This is like saying a salesman who inherited an easy territory last year, and had a ton of gimme sales, is going to be a better salesman next year than a guy who faced a very tough territory, with some of his customers even going out of business, yet still bettered the sales of the new guy that inherited most of his sales. Why? Because history tells us that young guys improve their sales more than experienced guys, on average, and look at last year's numbers (no context) after all.

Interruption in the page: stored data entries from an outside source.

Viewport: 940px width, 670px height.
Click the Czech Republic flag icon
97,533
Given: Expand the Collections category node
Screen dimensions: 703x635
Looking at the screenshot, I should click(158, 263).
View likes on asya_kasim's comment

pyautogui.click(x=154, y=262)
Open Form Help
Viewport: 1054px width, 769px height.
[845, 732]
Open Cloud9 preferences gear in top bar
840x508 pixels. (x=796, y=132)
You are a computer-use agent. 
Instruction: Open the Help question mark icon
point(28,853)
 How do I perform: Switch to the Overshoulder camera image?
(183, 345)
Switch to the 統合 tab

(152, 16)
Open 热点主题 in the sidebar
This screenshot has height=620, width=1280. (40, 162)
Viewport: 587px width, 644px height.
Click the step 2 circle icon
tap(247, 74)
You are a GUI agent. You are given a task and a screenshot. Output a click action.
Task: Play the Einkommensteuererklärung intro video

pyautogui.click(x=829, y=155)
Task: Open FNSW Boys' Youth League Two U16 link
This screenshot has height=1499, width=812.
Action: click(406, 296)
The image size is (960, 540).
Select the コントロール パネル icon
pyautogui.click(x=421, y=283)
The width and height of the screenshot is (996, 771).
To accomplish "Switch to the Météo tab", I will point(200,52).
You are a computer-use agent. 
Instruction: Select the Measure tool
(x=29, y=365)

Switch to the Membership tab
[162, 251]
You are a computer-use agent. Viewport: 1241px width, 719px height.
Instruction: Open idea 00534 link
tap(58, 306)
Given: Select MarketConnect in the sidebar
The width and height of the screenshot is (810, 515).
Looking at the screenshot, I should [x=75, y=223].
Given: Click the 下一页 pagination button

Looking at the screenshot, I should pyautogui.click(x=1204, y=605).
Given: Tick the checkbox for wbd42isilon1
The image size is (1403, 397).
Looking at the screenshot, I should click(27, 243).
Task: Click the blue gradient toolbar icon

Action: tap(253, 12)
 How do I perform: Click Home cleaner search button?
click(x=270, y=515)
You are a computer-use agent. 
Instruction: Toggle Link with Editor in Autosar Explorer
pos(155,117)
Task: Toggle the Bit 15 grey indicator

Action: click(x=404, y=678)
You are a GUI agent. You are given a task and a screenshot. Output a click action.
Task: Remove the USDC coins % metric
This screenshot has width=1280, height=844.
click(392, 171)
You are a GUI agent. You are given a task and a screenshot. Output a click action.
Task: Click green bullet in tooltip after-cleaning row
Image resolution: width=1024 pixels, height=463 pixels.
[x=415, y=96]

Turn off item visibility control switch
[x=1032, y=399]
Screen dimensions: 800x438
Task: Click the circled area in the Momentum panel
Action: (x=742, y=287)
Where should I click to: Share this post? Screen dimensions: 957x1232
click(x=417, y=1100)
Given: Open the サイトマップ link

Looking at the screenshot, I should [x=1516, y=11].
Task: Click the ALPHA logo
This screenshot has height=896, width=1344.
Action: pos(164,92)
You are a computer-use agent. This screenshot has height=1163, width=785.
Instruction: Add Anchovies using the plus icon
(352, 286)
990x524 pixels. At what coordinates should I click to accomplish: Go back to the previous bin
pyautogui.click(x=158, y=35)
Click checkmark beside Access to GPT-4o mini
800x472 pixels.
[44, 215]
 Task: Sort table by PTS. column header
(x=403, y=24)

Averages, which brings up another point. Just like DeMar has proven, through hard work and dedication, that he's an exception to "the rule", every all-star level player in the NBA is an exception. Either because of exceptional natural gifts (LBJ, KD, Dwight....), or because they work harder, for longer, than the norm, or both. Has Waiters, for example, demonstrated either yet? I say not even close. He could just be one of the many players littering NBA history, who come into the league and put up good numbers in year 1,2 or 3, yet for a variety of reasons, don't have what it takes to sustain growth over time, and end up bench warmers or out of the league. For example, how many here would have traded DeMar straight up for OJ Mayo at the drop of a hat? How many would now?
Evaluating players and projecting their future season(s), objectively, isn't an accounting exercise, no matter how elaborate the mathematics is.Last edited by chico; Mon Aug 25, 2014, 11:27 AM.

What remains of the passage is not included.